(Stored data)
═══
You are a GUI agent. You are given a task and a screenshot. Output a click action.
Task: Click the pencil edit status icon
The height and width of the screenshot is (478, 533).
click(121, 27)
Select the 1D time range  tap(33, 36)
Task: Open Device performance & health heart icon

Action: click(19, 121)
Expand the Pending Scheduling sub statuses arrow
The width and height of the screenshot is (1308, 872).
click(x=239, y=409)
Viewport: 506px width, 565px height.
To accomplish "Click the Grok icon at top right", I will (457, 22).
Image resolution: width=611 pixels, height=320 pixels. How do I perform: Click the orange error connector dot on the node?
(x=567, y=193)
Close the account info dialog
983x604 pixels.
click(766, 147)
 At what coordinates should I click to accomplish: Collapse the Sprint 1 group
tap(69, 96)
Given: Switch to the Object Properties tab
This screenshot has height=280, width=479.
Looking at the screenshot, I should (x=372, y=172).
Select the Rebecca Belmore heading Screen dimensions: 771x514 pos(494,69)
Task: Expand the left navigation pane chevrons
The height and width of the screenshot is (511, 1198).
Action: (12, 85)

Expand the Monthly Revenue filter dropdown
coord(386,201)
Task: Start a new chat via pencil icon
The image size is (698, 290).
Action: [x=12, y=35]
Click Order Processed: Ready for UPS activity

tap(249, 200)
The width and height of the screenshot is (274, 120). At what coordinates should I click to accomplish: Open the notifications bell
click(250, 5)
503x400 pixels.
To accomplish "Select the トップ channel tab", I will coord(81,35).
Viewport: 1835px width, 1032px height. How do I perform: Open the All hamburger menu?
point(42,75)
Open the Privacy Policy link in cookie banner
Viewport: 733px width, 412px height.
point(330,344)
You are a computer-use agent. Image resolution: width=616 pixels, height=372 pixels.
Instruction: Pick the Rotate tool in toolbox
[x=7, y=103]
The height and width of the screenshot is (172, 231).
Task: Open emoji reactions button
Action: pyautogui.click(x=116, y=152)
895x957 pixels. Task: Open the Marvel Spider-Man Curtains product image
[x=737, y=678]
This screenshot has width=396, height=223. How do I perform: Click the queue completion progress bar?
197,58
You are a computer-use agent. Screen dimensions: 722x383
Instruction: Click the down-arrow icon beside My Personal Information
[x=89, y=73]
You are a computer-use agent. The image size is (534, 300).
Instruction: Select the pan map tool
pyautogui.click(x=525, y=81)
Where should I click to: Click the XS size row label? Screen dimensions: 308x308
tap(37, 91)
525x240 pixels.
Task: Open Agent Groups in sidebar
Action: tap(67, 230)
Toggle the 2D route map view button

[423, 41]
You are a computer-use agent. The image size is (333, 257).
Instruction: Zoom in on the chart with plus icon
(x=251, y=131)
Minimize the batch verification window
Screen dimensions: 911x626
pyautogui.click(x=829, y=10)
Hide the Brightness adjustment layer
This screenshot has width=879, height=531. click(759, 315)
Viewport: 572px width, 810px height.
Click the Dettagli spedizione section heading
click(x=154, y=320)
═══
### Assignment
Take the lines from the one containing "Task: Start a new chat via pencil icon" through the final line of the entries above, and set them down exactly, with nothing added.

### Solution for this exercise
Task: Start a new chat via pencil icon
The image size is (698, 290).
Action: [x=12, y=35]
Click Order Processed: Ready for UPS activity

tap(249, 200)
The width and height of the screenshot is (274, 120). At what coordinates should I click to accomplish: Open the notifications bell
click(250, 5)
503x400 pixels.
To accomplish "Select the トップ channel tab", I will coord(81,35).
Viewport: 1835px width, 1032px height. How do I perform: Open the All hamburger menu?
point(42,75)
Open the Privacy Policy link in cookie banner
Viewport: 733px width, 412px height.
point(330,344)
You are a computer-use agent. Image resolution: width=616 pixels, height=372 pixels.
Instruction: Pick the Rotate tool in toolbox
[x=7, y=103]
The height and width of the screenshot is (172, 231).
Task: Open emoji reactions button
Action: pyautogui.click(x=116, y=152)
895x957 pixels. Task: Open the Marvel Spider-Man Curtains product image
[x=737, y=678]
This screenshot has width=396, height=223. How do I perform: Click the queue completion progress bar?
197,58
You are a computer-use agent. Screen dimensions: 722x383
Instruction: Click the down-arrow icon beside My Personal Information
[x=89, y=73]
You are a computer-use agent. The image size is (534, 300).
Instruction: Select the pan map tool
pyautogui.click(x=525, y=81)
Where should I click to: Click the XS size row label? Screen dimensions: 308x308
tap(37, 91)
525x240 pixels.
Task: Open Agent Groups in sidebar
Action: tap(67, 230)
Toggle the 2D route map view button

[423, 41]
You are a computer-use agent. The image size is (333, 257).
Instruction: Zoom in on the chart with plus icon
(x=251, y=131)
Minimize the batch verification window
Screen dimensions: 911x626
pyautogui.click(x=829, y=10)
Hide the Brightness adjustment layer
This screenshot has width=879, height=531. click(759, 315)
Viewport: 572px width, 810px height.
Click the Dettagli spedizione section heading
click(x=154, y=320)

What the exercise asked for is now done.